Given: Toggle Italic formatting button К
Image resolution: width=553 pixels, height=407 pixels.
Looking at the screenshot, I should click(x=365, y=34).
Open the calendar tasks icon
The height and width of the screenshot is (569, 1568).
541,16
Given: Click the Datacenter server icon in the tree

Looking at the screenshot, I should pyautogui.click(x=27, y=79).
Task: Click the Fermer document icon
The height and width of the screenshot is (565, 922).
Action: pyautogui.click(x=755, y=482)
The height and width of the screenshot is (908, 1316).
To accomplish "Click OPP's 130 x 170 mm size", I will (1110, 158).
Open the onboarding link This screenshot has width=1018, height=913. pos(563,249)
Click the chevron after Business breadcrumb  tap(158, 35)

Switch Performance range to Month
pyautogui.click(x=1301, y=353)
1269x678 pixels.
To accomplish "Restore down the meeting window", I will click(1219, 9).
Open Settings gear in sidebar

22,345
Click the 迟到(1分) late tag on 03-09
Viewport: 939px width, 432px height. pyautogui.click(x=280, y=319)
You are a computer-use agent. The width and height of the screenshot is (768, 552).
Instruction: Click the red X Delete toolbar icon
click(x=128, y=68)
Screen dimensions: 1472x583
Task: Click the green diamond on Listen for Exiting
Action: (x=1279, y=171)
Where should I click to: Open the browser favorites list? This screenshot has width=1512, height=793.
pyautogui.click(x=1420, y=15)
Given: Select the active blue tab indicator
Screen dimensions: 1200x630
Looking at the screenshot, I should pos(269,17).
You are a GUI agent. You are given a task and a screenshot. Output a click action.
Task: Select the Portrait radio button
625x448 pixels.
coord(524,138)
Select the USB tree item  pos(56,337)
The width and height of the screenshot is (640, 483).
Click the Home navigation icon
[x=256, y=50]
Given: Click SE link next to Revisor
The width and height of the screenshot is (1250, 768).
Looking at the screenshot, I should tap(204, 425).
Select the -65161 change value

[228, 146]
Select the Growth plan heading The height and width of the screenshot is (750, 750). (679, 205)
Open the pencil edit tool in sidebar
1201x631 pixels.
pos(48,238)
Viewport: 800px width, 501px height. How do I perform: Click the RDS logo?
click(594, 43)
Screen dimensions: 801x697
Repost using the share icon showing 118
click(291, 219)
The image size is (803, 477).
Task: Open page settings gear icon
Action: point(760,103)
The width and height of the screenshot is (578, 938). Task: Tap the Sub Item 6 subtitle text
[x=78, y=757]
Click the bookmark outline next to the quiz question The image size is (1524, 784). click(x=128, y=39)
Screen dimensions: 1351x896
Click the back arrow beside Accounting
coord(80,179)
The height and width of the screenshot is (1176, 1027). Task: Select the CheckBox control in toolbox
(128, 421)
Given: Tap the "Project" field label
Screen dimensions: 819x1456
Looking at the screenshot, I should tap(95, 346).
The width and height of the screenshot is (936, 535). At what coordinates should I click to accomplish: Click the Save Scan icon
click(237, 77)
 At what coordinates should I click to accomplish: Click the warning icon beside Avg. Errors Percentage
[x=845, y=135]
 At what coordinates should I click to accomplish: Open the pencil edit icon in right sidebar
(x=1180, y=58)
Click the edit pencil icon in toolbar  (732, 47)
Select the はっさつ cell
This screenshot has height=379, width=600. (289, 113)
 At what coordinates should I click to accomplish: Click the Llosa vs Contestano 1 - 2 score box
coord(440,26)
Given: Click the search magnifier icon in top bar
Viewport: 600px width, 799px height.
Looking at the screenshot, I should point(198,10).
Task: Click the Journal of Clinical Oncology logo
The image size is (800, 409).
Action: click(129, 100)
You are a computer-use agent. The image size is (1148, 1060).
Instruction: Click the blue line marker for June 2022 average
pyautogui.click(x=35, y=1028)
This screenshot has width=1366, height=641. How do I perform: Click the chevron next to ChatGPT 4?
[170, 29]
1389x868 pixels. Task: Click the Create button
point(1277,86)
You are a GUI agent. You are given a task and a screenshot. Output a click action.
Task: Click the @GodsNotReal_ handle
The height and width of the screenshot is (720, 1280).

* _Instructions to follow_
For every line in the listing above that mentions the word "link", make a copy.

* _Output below_
Open the onboarding link This screenshot has width=1018, height=913. pos(563,249)
Given: Click SE link next to Revisor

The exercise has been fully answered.